Start Exercise data

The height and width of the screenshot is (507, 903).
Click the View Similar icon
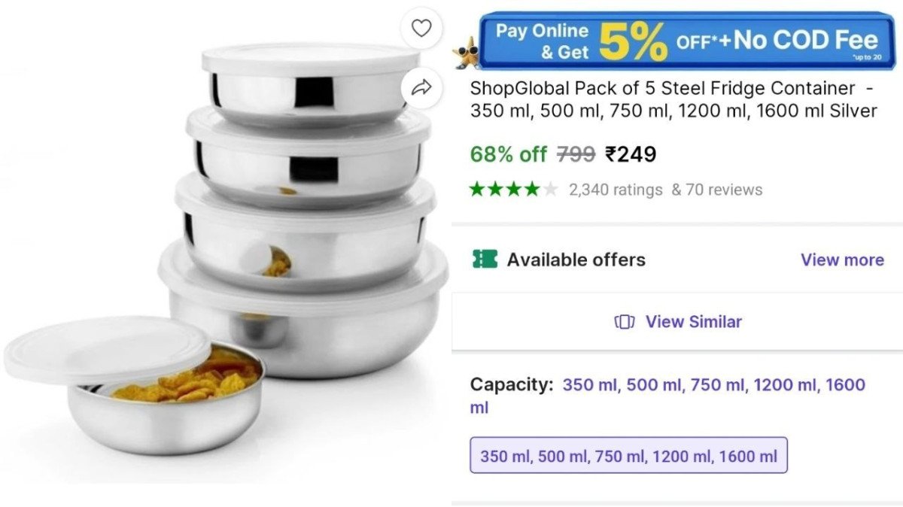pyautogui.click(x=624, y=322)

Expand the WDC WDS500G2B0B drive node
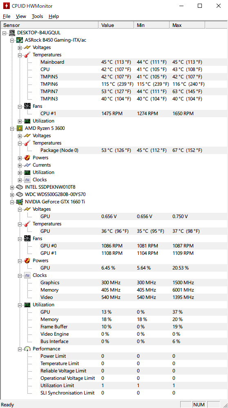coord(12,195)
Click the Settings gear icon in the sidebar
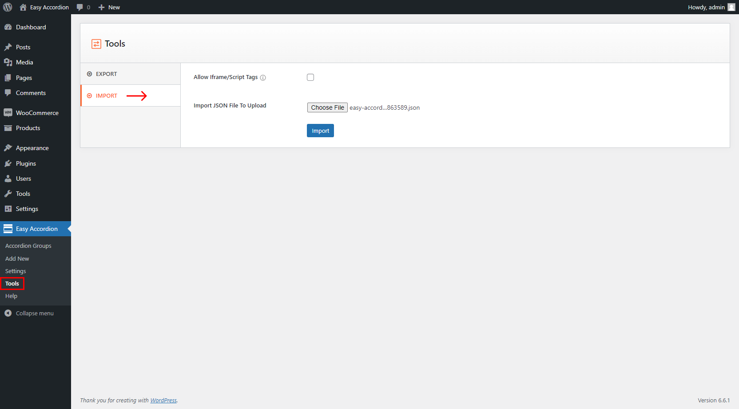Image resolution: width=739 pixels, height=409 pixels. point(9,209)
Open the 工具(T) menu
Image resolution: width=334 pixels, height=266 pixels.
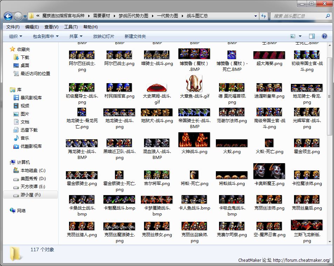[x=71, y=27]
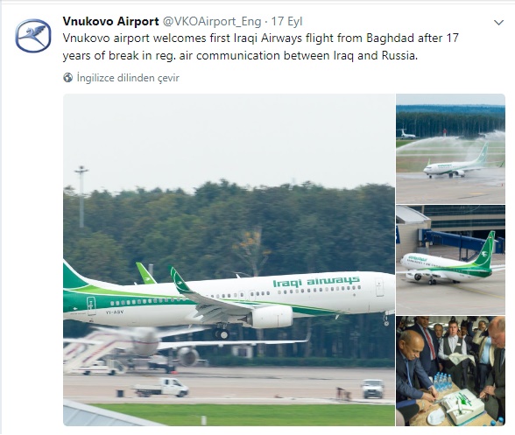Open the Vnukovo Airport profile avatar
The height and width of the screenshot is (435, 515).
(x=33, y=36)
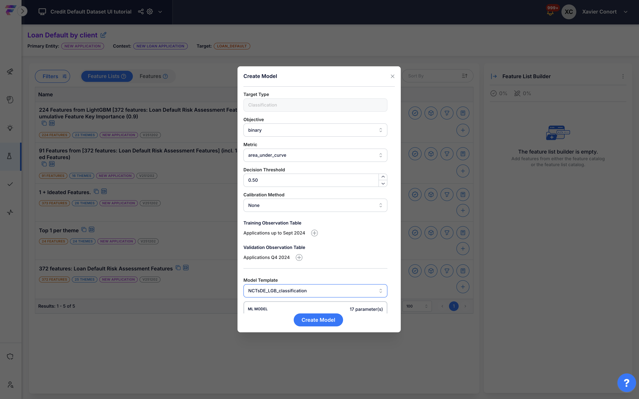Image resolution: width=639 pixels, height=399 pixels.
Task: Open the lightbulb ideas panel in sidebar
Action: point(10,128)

End Exercise data

Pick out each line of the stored records above that contains the word "icon", treating uppercase and lowercase as different, and copy those lines.

Output for this task:
Click the View Similar icon
Click the Settings gear icon in the sidebar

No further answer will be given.